Mrs. Nneka Onyeali-Ikpe, Managing Director/CEO, Fidelity Bank Plc,

Fidelity Bank has facilitated the disbursement of over N34 Billion in direct credit to players in the Nigerian rice value chain.

The bank’s interventions in recent years have helped to unlock spontaneous financing opportunities for a large swathe of paddy rice farmers with significant contributions to the expansion of national paddy rice output.

Only recently, the bank part-financed the construction of a 400 metric tons per day mega rice mill in Kano state owned by the Gerawa Group of Companies.

Commenting on the development, Mrs. Nneka Onyeali-Ikpe, Managing Director/CEO, Fidelity Bank Plc, said, “Through our interventions in the rice space, we have created a positive impact in rural communities by way of farmer empowerment and employment generation. This is also in alignment with the business sustainability imperative of our banking business.”

Shedding light on the bank’s activities further down the value chain, Mrs. Onyeali-Ikpe stated that the bank directly financed the construction and installation of several integrated rice mills across different geo-political zones in Nigeria. These rice mills have a combined rice milling capacity in excess of 500,000 MT per annum.

Recognizing the importance of the last mile traders in the value chain, she noted, “We have also provided low-cost funds to rice traders to purchase rice from indigenous rice millers for sale to the final consumers. This has helped in stabilizing the prices of locally produced rice.”

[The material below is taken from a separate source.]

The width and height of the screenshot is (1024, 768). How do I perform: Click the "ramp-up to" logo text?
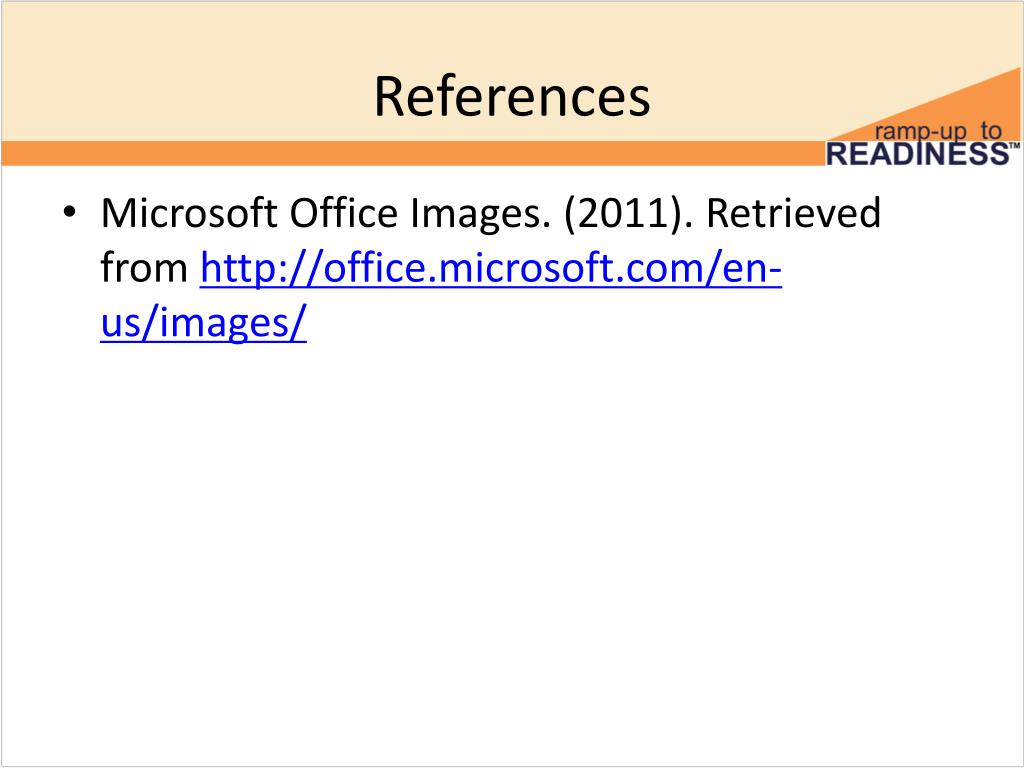[938, 131]
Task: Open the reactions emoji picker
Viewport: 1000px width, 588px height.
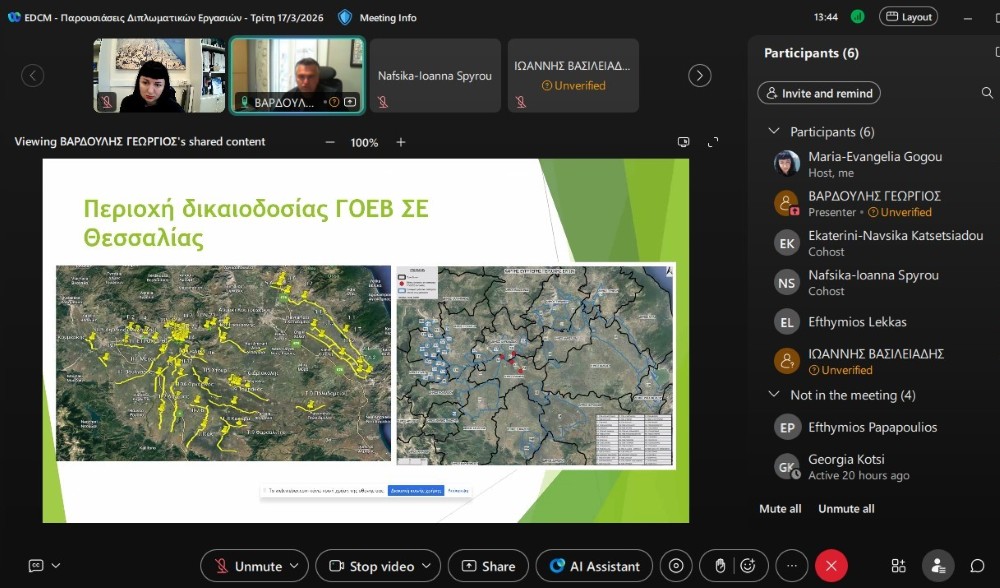Action: (x=747, y=566)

Whilst stressing the importance of imbibing sustainability practices, Mrs. Onyeali-Ikpe points out that the bank has modeled effective social and environmental sustainability frameworks into its agribusiness deal structuring workflow to address social and environmental sustainability requirements.

This, she said, follows the CBN’s Sustainable Banking Principles and Sector Guideline, IFC Performance Standards and Equator Principles.

The bank’s activities have continued to receive recognition by operators, funding partners and all other actors in the agribusiness space.

At the Bankers’ Committee meeting of December 2019, for instance, Fidelity Bank was awarded 2nd position in Sustainable Agriculture Transaction of the year.